Martha, Maria en Lazarus waren twee zussen en een broer van wie Jezus hield en zij hielden ook van hem. Maar op een dag was Lazarus erg ziek en ze stuurden een bericht naar Jezus dat "hij die je liefhebt, ziek is." Jezus zei tegen zijn discipelen: "Deze ziekte is niet tot de dood, maar tot eer van God, opdat de Zoon van God daardoor verheerlijkt zou worden." Jezus bleef nog twee dagen waar hij was, en besloot toen weer naar Judea te gaan. En zei tegen zijn discipelen: “Onze vriend Lazarus slaapt; maar ik ga, om hem uit zijn slaap te wekken.” Ze dachten dat hij een dutje deed en dat was goed voor hem. Maar Jezus bevestigde hun dat Lazarus dood is. Om uwentwil ben ik blij dat ik er niet was, voor zover u dat mag geloven; laten we niettemin naar hem toe gaan.

Dit was nieuw voor de discipelen, wat gaat Hij nu doen? Ze hadden geen idee, want in vers 16 zei Thomas tegen zijn medediscipelen: laten wij ook gaan, opdat wij met hem kunnen sterven. Toen ze aankwamen lag Lazarus al vier dagen in het graf.

Alle hoop was vervlogen, na vier dagen in het graf was misschien het verval begonnen.

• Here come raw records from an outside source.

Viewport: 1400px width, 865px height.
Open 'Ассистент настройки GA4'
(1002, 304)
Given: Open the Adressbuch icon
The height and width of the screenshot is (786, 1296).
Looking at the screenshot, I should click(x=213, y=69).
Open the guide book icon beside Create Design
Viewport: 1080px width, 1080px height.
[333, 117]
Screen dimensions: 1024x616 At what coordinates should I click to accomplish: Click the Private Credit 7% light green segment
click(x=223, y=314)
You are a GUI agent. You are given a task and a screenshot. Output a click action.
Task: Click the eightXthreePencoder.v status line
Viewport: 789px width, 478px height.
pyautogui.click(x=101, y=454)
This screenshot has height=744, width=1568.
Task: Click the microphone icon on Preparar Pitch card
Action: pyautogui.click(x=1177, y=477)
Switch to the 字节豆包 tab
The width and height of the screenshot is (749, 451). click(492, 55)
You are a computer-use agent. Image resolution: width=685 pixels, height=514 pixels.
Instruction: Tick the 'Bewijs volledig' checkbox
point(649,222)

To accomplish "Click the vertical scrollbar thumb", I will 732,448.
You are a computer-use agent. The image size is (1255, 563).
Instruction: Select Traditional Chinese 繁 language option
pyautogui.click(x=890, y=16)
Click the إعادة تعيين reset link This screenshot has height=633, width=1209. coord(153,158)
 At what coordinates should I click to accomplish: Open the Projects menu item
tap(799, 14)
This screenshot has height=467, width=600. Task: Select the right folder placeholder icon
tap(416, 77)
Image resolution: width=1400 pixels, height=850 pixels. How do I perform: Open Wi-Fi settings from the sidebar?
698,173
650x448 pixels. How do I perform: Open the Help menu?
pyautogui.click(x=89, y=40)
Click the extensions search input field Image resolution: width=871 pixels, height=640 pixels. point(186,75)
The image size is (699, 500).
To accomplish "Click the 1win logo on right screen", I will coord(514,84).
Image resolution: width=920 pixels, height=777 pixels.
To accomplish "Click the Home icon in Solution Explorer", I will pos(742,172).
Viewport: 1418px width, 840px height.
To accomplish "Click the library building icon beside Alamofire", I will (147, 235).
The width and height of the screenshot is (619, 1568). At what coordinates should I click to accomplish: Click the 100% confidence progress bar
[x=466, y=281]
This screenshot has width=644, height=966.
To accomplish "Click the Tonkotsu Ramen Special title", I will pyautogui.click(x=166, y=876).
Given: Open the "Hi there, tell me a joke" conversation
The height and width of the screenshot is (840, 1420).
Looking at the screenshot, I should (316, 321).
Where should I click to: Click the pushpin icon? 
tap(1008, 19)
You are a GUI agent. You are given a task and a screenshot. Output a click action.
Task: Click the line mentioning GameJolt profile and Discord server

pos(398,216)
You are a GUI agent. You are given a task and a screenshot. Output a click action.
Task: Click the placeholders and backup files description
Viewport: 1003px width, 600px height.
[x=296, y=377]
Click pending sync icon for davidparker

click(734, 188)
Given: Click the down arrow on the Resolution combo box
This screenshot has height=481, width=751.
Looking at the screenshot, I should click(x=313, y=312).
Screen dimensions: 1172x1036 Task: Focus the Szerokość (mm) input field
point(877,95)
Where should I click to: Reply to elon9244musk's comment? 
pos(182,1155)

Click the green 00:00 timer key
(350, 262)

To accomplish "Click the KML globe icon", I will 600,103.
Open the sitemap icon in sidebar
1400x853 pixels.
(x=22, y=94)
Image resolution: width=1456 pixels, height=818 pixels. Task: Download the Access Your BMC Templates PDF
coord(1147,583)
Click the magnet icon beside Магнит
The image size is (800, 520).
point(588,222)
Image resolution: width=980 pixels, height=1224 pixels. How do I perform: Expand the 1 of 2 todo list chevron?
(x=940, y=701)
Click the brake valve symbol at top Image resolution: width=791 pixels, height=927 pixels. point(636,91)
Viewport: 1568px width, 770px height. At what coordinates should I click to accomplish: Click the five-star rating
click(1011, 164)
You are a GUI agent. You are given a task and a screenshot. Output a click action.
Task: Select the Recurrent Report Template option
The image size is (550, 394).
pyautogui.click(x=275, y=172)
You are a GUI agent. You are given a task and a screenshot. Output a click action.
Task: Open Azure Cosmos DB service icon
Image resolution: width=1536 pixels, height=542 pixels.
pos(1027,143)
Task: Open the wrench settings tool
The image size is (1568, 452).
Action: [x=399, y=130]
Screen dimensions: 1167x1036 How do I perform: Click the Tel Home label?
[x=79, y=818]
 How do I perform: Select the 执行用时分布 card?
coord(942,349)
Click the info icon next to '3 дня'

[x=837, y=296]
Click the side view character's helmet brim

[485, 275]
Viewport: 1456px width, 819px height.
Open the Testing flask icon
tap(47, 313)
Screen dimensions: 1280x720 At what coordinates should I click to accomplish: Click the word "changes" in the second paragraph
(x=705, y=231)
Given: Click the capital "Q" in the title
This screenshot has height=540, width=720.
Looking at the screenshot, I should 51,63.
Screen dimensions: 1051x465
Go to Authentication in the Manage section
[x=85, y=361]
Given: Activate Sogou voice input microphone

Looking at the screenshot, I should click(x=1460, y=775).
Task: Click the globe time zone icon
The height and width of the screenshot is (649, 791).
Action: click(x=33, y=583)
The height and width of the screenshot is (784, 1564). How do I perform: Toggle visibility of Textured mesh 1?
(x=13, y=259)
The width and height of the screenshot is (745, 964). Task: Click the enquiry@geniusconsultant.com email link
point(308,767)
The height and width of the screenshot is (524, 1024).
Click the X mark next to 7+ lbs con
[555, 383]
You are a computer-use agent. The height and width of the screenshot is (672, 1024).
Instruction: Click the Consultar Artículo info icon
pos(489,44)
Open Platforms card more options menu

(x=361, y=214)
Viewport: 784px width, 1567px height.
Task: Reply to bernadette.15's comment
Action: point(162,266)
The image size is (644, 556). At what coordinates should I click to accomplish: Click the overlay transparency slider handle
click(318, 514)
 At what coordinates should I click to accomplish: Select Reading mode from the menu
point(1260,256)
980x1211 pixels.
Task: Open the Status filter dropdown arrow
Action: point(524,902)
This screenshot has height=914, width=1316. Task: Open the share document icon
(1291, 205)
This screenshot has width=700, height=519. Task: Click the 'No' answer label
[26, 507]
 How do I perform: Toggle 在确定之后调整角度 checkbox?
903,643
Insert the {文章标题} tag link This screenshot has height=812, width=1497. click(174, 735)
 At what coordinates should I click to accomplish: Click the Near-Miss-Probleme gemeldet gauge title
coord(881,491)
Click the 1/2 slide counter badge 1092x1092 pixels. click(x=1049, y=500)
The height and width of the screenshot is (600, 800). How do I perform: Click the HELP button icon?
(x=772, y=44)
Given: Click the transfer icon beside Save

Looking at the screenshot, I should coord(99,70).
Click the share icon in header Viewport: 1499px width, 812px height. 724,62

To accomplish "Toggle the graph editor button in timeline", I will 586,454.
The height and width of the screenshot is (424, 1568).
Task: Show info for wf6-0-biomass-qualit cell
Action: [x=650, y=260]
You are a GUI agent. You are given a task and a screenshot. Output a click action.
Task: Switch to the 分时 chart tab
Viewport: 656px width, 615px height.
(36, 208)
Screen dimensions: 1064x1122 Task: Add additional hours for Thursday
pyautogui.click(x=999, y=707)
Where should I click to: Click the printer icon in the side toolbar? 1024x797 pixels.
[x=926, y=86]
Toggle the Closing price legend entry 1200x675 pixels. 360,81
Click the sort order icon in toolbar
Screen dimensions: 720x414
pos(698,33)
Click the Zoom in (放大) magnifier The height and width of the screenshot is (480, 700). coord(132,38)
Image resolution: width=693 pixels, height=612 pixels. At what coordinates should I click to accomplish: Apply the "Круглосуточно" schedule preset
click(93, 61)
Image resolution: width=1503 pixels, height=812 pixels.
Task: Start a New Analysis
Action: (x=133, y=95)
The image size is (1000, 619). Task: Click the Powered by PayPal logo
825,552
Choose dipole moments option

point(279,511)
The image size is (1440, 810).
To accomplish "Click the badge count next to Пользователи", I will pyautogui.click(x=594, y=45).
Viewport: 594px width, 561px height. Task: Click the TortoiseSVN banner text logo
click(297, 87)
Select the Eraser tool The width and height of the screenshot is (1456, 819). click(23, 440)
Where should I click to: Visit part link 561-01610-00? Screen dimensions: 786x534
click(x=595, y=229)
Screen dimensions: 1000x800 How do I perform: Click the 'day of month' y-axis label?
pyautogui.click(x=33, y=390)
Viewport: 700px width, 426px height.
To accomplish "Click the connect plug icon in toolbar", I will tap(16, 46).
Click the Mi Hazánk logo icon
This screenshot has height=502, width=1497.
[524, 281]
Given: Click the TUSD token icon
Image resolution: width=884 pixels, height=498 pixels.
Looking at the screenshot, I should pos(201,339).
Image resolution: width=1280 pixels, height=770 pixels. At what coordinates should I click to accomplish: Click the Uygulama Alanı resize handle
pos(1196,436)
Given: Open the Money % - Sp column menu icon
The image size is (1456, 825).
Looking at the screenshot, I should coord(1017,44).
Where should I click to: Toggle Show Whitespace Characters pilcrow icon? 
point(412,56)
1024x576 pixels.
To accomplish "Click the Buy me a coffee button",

Toen hij met Marta en Maria had gesproken en Maria en de Joden zag huilen, kreunde hij in de geest, en was ontroerd en Jezus huilde. Bij het graf sloeg Jezus zijn ogen op en bad tot de Vader en daarna riep hij met luide stem: "Lazarus kom naar buiten." En de dode kwam naar buiten, gebonden aan handen en voeten met grafdoeken, en zijn gezicht was omwonden met een servet. En Jezus zei tegen hen: Maak hem los en laat hem gaan. En veel van de Joden die naar Maria kwamen en de dingen hadden gezien die Jezus deed, geloofden in Hem. Echte zielen winnen door de Heer Jezus Christus.

John 11: 22-45

1e Kor. 15:50-58

Veel Joden kwamen het gezin troosten. Toen Martha hoorde dat Jezus in de buurt van hun huis was, ging ze hem tegemoet. En zei: Als je hier was geweest, was mijn broer niet gestorven; Maar ik weet dat zelfs nu, wat je ook van God vraagt, God het je zal geven. (Martha had niet de volledige openbaring dat God degene was met wie ze sprak en dat er geen andere God is dan Jezus de Christus).

Jezus, God zelf zei tegen haar: "Uw broer zal weer opstaan." Martha antwoordde en zei: "Ik weet dat hij zal opstaan ​​in de opstanding op de laatste dag (Openb. 20). Hoe religieus worden we soms zonder de juiste openbaring. Jezus zei tegen haar: "Ik ben de opstanding en het leven: hij die in Mij gelooft, hoewel hij dood was, zal leven: en een ieder die leeft en in Mij gelooft, zal nooit sterven. Gelooft u dit?” Denk aan 1 Thess. 4:16-17. De doden en de levenden worden samen veranderd. Opstanding en het leven.

Johannes 11:25: "Ik ben de opstanding en het leven: wie in Mij gelooft, zal leven, ook al is hij gestorven."

Johannes 11:26: “En een ieder die leeft en in Mij gelooft, zal in eeuwigheid niet sterven. Gelooft u dit?”